-- BEGIN --

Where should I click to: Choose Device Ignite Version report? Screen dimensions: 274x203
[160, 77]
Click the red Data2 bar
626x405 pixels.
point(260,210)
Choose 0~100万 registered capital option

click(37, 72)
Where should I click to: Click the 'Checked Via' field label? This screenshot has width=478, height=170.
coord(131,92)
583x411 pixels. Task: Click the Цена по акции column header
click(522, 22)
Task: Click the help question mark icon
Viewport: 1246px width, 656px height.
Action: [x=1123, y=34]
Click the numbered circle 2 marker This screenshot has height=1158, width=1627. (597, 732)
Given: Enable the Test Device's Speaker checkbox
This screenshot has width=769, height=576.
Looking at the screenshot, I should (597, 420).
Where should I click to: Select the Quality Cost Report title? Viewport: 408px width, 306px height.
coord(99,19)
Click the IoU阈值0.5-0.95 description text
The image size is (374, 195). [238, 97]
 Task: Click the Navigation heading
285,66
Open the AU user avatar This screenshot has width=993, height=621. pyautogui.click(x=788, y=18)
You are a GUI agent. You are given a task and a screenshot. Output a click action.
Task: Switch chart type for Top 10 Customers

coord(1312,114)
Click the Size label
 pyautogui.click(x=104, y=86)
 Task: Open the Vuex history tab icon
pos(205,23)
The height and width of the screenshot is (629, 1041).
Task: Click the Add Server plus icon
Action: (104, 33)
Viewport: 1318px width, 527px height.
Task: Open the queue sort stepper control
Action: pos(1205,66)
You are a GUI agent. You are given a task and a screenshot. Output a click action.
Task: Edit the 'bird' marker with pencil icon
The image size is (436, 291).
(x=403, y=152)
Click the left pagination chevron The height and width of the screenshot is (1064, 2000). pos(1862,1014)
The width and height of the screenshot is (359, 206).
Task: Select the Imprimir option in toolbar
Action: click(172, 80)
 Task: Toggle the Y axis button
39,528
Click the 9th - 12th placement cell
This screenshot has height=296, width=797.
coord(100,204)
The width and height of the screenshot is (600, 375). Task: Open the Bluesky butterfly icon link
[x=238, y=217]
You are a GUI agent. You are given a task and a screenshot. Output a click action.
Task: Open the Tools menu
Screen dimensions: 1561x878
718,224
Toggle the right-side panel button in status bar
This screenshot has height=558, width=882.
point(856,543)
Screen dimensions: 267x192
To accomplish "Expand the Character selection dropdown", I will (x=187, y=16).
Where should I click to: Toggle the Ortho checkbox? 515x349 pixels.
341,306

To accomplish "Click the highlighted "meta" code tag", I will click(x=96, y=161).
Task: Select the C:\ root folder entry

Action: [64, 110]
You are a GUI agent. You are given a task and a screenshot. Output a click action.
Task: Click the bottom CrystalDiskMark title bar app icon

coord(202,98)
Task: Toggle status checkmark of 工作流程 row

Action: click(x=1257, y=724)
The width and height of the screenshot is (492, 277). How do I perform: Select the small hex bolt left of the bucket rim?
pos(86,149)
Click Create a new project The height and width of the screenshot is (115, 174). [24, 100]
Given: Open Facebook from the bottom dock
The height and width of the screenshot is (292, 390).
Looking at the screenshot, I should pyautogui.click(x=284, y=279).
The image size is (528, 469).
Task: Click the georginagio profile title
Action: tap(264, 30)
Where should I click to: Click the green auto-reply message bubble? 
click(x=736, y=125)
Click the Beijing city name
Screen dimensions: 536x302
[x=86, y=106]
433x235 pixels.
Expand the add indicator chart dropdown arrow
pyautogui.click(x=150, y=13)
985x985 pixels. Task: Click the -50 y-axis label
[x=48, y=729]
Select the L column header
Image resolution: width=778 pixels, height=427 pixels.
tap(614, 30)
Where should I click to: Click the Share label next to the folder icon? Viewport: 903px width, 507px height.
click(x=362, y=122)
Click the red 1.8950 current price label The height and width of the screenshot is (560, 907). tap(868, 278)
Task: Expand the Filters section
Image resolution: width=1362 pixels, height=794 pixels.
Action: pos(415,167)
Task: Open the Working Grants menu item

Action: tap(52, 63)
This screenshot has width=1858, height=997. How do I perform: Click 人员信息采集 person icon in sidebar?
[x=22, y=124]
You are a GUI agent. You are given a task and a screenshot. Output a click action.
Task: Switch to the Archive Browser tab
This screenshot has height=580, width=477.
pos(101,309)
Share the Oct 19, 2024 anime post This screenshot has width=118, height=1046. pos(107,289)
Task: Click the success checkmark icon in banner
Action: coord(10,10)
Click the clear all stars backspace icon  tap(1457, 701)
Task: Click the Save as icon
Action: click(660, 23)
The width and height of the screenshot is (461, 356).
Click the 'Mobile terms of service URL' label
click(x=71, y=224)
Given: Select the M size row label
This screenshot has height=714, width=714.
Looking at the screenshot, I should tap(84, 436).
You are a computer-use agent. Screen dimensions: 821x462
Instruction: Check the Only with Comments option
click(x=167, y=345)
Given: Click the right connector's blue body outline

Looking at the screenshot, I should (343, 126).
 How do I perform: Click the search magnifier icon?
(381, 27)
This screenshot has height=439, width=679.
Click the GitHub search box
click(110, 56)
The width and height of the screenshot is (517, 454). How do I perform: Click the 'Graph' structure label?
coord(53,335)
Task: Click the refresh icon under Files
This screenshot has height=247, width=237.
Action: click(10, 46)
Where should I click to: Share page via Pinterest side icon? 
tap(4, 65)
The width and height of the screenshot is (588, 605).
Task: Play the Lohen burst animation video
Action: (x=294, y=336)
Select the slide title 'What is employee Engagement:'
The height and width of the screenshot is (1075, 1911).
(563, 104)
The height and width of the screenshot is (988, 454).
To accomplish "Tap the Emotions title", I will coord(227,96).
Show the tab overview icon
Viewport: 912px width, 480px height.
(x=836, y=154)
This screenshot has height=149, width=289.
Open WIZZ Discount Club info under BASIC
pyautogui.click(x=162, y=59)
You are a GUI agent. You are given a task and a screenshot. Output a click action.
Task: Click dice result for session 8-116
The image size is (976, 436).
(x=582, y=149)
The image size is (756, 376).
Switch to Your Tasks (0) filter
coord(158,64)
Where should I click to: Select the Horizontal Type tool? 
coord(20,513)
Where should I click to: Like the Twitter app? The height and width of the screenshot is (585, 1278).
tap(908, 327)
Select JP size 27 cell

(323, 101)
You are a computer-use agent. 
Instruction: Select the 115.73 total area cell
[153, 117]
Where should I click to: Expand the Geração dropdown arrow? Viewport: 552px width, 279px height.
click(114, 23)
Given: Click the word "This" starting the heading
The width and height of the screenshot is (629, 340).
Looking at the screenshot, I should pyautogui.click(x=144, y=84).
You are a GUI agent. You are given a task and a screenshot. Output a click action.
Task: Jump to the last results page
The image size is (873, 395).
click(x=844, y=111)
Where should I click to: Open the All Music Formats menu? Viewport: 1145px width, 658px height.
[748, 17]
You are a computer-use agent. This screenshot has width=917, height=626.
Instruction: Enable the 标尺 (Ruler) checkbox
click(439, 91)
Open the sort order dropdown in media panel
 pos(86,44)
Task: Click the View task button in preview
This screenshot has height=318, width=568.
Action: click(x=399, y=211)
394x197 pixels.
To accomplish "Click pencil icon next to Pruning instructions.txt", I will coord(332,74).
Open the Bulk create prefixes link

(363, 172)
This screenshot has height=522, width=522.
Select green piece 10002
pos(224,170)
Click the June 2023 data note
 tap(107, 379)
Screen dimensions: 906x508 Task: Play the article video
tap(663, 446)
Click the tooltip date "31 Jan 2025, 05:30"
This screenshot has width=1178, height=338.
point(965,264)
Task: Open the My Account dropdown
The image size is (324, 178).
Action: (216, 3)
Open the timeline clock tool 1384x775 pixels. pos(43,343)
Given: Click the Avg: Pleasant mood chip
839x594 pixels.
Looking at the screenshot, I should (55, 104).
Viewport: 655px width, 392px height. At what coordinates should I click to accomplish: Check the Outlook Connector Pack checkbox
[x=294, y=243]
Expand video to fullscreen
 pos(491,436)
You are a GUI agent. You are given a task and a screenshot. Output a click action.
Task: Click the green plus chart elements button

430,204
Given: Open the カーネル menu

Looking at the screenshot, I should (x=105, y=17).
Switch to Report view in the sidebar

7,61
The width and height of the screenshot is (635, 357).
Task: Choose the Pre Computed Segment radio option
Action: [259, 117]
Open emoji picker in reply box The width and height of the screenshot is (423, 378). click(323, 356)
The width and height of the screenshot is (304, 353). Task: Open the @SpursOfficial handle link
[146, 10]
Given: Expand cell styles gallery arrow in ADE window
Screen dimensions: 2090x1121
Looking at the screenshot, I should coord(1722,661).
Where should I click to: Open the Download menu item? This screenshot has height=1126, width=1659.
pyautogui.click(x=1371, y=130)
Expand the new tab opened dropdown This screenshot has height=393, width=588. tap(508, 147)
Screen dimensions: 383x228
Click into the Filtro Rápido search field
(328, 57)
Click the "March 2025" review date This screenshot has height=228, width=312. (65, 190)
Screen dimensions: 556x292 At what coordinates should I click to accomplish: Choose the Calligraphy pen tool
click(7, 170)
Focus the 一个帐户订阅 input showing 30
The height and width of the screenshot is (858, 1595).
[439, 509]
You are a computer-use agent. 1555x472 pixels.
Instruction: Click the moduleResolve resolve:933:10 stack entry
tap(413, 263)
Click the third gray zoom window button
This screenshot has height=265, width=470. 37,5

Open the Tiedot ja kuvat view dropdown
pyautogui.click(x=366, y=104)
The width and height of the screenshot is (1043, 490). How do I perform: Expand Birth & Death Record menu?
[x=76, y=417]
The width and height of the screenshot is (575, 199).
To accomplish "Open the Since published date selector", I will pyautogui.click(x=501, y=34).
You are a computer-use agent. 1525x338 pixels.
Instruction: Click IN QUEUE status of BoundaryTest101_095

-- END --

### TASK OBJECTIVE
Swap "pencil icon" for "edit icon" in the entries that begin at the line containing "Open the AU" and stop after the line containing "Action: click(x=1257, y=724)". Write out only those lines, with nothing else changed.

### EXERCISE RESPONSE
Open the AU user avatar This screenshot has width=993, height=621. pyautogui.click(x=788, y=18)
You are a GUI agent. You are given a task and a screenshot. Output a click action.
Task: Switch chart type for Top 10 Customers

coord(1312,114)
Click the Size label
 pyautogui.click(x=104, y=86)
 Task: Open the Vuex history tab icon
pos(205,23)
The height and width of the screenshot is (629, 1041).
Task: Click the Add Server plus icon
Action: (104, 33)
Viewport: 1318px width, 527px height.
Task: Open the queue sort stepper control
Action: pos(1205,66)
You are a GUI agent. You are given a task and a screenshot. Output a click action.
Task: Edit the 'bird' marker with edit icon
The image size is (436, 291).
(x=403, y=152)
Click the left pagination chevron The height and width of the screenshot is (1064, 2000). pos(1862,1014)
The width and height of the screenshot is (359, 206).
Task: Select the Imprimir option in toolbar
Action: click(172, 80)
 Task: Toggle the Y axis button
39,528
Click the 9th - 12th placement cell
This screenshot has height=296, width=797.
coord(100,204)
The width and height of the screenshot is (600, 375). Task: Open the Bluesky butterfly icon link
[x=238, y=217]
You are a GUI agent. You are given a task and a screenshot. Output a click action.
Task: Open the Tools menu
Screen dimensions: 1561x878
718,224
Toggle the right-side panel button in status bar
This screenshot has height=558, width=882.
point(856,543)
Screen dimensions: 267x192
To accomplish "Expand the Character selection dropdown", I will (x=187, y=16).
Where should I click to: Toggle the Ortho checkbox? 515x349 pixels.
341,306

To accomplish "Click the highlighted "meta" code tag", I will click(x=96, y=161).
Task: Select the C:\ root folder entry

Action: [64, 110]
You are a GUI agent. You are given a task and a screenshot. Output a click action.
Task: Click the bottom CrystalDiskMark title bar app icon

coord(202,98)
Task: Toggle status checkmark of 工作流程 row

Action: click(x=1257, y=724)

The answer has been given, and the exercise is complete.